Taux de chômage en décembre 2005
Taux global de chômage
Jeunes (15-25 ans) au chômage (hors étudiants).
France
9,2
21,7
Allemagne
9,5
15,5
Italie
7,5
24,11
Espagne
8,5
18,9
Royaume-Uni
4,9
13,6
Zone Euro
8,4
17,6
UE à 25
8,5
18,4
états-Unis
4,9
10,7
Japon
4,9
11
Source : BIT.
Ce sont bien sûr les moins qualifiés qui sont touchés, ce qui ne veut pas dire les moins diplômés. Compte tenu de l'extrême difficulté de licencier un salarié en France, en cas d'insuffisante compétence de celui-ci ou de difficulté économique, le gouvernement avait proposé qu'il puisse être être mis fin au contrat dans un délai de deux ans, sans que l'entreprise ait à se justifier. Ainsi, l'employé n'aurait pu faire appel de la décision devant le conseil des prudhommes qui donne le plus souvent tort aux employeurs.
Deux ans, ce n'est pas l'éternité, mais une telle mesure a fait naître une peur irrationnelle. Cette durée a été interprétée comme un refus de confiance en une jeunesse qui aspire tellement à être reconnue pour ce qu'elle voudrait être. « Croyez-vous que nous n'avons que cela à faire que de rester deux années en situation de précarité ? » éructait une étudiante interrogée par un journaliste dans une manifestation. Timidement exprimée au début, la protestation s'est amplifiée au fil des semaines, après même que cet article de loi eut été voté au Parlement. On peut évidemment douter de la spontanéité du mouvement. L'occasion s'est révélée excellente pour l'ensemble de l'opposition radicale de s'opposer, de s'abandonner au jeunisme, de transmettre aux enfants de sa mouvance son savoir-faire, ses méthodes éprouvées, ses vaches sacrées : l'assemblée générale et sa manipulation, la motion, le vote à main levée de la grève avec piquets votée après des heures de débat répétitif et confus (alors que les éventuels opposants se sont lassés et sont partis), le blocage des universités, la mobilisation des lycéens, les manifestations de rue.

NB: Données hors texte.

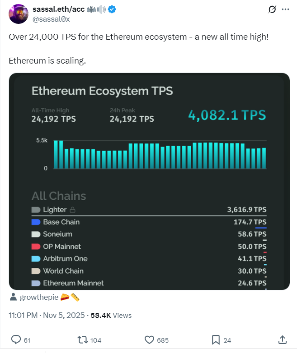The image size is (297, 353).
Task: Click the person icon beside growthepie
Action: (x=13, y=298)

Ajoutons encore l'art de gagner la solidarité des centrales syndicales 3 et des partis qui s'empressent de récupérer le mouvement et la recherche de soutiens dans la presse, en particulier audiovisuelle, la plus efficace compte tenu du peu d'intérêt des Français pour leurs journaux imprimés. Sans vouloir simplifier abusivement, il est facile de reconnaître là les techniques des mouvements d'extrême gauche et les fantômes de Lénine et de Trotski. Prendre et occuper la Sorbonne, c'est s'attaquer au symbole de l'Université française, démoraliser le gouvernement en place et, pourquoi pas – faisons un rêve –, aller plus loin en réussissant le coup d'État qui fait tomber le pouvoir entre les mains des insurgés. Le grand soir, quoi !
Mais pas de paranoïa. Les meneurs lycéens et étudiants ne sont pas assez bien formés par les dirigeants des partis d'extrême gauche, âgés, usés par les échecs et dont c'est le pitoyable chant du cygne. Le mouvement aura seulement permis l'émergence d'une génération de jeunes tribuns qui viendra vite renforcer les cabinets politiques de la gauche social-démocrate et finira au Parlement ou au gouvernement. Comme d'habitude. En attendant, ils sont si tristes que leur fête ait été gâchée par une poignée de militants anarchistes et nihilistes désireux de cochonner ou détruire quelques icônes, auxquels sont venus se joindre, en queue de manifestation, de jeunes casseurs de banlieue, amateurs de portables, blousons ou du contenu de vitrines ! Ils auraient tant aimé les intégrer gentiment à leur mouvement ! La bavure la plus navrante est celle du saccage des locaux de l'École des hautes études en sciences sociales, boulevard Raspail. Dans cet établissement, beaucoup de chercheurs sont favorables à la lutte anti-CPE et trouvent profondément injuste ce qui leur arrive, alors que plusieurs laboratoires sont voués à l'explication complaisante des mouvements sociaux. La présidente de l'établissement, Danièle Hervieu-Léger, avait pourtant fait appel à la police qui a choisi de ne pas intervenir tout de suite. Seule consolation : les graffitis et les tags dont leurs murs ont été couverts entre le 20 et le 24 mars deviendront objets d'étude, à n'en pas douter 4 .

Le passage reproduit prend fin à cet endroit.